FRIEND: hope not. 28 in nyc should not be married unless he ran from Utah recently

yeah, this is a woman who knows her stuff.

Beautiful

No.. not inspiring or beautiful at all. Dang. In such a I-Want-To-Live-In-Paris funk. Directed by Sofia Coppola.

Sunday, January 11, 2009

Convo with Dad

ME: I had another dream about Lindsay Lohan last night. What do you think it means?

MY DAD: Well she's cute...

ME: Are you saying that I'm a lesbian.

MY DAD: Maybe.

Saturday Night Dream

This isn't terribly significant but I wanted to record my dream before I forget. Bits and pieces.. that I was Lindsay Lohan's roommate. I swear this is the third time that girl has made it into my dream! And that Mischief the cat was living with us but that she got another kitten for Mischief. And it was the cutest thing ever. The other kitten was sleeping in his lap and they both looked beyond happy. I now there's more but now I can't remember but it's okay. Most important is Lindsay Lohan + Cats.

hmm. Happy Sunday! And football watching!

Saturday, January 10, 2009

Charlotte Gray and Purple


Wow, there's nothing like a best friend who knows you better than yourself. Yes, as my WCS pointed out, most of my stylish ladies were wearing purple. Hey.. I had a limited selection of photos. There are only so many times I can candidly photograph people without them questioning my motives.

Oy, just saw Charlotte Gray. Was absolutely a beautiful film that kept me on the edge of my seat. I definitely cried hysterically out loud a few times. Any World War II film/ holocaust tends to have that effect on me. The absolute cruelty of the Nazis continues to upset and astound me. I, like everyone else of course, thinks Hitler should rot in hell and feel the pain that he caused for all eternity. I wonder if he does feel anything. That's one event in history that questions my "everything happens for a reason" theory.

And just as moving, also related to Germany- I saw Spring Awakening last night. The music and energy was great. I liked the "rock opera" feel that was somehow more timeless than Rent despite it taking place in the early part of the 20th century. In some ways, the musical paralleled Charlotte Gray in that it demonstrated how with love comes pain. But that in the end, you'll get through the pain and love is what really matters.

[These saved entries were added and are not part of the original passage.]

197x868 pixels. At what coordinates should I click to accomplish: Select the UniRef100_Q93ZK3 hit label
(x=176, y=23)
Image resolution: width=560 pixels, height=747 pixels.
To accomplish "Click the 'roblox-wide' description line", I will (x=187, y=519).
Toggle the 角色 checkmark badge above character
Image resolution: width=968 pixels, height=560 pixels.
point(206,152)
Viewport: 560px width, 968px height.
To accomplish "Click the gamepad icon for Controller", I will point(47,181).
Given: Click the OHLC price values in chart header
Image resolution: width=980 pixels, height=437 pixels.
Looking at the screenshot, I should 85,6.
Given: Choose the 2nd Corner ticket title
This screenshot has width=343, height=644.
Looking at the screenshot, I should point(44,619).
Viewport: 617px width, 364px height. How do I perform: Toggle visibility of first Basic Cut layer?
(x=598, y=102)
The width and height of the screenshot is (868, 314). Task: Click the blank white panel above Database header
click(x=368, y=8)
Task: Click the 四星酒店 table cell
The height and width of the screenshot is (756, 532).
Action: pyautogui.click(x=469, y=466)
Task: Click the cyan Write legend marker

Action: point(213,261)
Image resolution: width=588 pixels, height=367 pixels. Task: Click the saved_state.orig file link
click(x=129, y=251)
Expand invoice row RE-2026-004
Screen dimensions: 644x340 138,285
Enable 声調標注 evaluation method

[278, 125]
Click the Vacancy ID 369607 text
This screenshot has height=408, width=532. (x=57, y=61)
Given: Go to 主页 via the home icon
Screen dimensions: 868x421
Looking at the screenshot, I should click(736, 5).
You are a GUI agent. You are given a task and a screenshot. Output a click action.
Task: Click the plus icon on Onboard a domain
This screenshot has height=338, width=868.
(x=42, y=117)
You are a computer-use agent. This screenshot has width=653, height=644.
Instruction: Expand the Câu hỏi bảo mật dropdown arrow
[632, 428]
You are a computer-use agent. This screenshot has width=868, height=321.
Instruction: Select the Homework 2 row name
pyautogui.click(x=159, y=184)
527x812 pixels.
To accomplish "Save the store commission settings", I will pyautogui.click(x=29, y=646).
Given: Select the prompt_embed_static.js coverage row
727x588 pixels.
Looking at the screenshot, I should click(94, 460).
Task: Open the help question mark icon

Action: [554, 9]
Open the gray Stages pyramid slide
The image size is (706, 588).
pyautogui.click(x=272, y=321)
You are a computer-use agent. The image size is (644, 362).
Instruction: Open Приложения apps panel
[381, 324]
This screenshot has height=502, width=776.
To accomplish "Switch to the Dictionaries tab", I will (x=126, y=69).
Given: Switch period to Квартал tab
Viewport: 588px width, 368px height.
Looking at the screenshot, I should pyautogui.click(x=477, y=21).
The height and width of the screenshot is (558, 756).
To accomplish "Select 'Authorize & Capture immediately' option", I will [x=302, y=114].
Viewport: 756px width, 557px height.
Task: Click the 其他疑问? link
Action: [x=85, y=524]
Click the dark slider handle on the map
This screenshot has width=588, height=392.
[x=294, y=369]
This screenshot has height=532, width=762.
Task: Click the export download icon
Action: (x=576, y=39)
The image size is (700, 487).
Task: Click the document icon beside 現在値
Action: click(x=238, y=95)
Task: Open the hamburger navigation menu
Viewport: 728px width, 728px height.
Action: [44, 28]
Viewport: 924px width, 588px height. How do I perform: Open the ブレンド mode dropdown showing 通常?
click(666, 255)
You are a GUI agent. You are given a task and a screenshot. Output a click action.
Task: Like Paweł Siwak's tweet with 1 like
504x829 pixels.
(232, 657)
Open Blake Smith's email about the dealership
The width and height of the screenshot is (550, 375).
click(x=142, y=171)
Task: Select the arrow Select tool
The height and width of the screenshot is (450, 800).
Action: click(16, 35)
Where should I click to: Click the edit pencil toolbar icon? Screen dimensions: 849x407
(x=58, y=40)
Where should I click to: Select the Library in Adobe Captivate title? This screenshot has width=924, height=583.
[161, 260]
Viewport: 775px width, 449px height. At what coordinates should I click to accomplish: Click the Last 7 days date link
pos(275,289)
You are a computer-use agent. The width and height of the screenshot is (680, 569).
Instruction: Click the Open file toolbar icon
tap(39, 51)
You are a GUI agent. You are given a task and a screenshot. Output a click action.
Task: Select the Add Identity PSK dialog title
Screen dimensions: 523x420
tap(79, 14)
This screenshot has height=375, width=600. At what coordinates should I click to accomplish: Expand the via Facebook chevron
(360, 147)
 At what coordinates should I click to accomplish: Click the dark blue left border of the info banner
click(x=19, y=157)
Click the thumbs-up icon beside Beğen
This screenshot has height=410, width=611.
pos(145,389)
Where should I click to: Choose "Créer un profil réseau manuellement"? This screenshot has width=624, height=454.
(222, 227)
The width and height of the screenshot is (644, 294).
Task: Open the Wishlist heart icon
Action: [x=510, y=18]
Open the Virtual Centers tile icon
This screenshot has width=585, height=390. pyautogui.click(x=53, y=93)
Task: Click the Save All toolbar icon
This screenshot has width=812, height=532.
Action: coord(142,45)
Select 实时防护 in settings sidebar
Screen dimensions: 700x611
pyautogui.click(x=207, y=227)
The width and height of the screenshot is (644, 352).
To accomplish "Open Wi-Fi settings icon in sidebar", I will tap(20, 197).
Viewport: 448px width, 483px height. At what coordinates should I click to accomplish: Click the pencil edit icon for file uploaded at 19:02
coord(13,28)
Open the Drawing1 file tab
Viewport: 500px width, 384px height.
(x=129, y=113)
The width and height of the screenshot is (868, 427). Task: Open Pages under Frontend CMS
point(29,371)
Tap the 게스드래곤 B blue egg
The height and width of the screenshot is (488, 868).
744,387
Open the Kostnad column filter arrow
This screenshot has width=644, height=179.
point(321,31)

Okay, after.. errr.. 4 + hours of TV/ movie watching, it's time for some reading.

Peace and Love.

Friday, January 9, 2009

Stylish Ladies






Let's not forget that us New Yorkers have some style of their own. One could say that there is a certain je ne sais quoi about these woman that I photographed around the city this fall.

Ooh La la

I have recently discovered a delightful new blog. Okay, perhaps not discovered since it was featured in the New York Times- but now I'm hooked. For tips on how to dress like a french woman, please see Garance Doré informative post here where she is interviewed by Joanna Goddard, also a new favorite. My favorite answer, and her conclusion is this

"To sum it up, here’s the answer to your first question.

The French woman is like Alain Delon**. The French woman doesn’t take any resolutions. The French woman is. The present is her sole religion. In fact, Joanna, the mystery behind the French woman is that she has confidence in herself, despite all the nonsense she says."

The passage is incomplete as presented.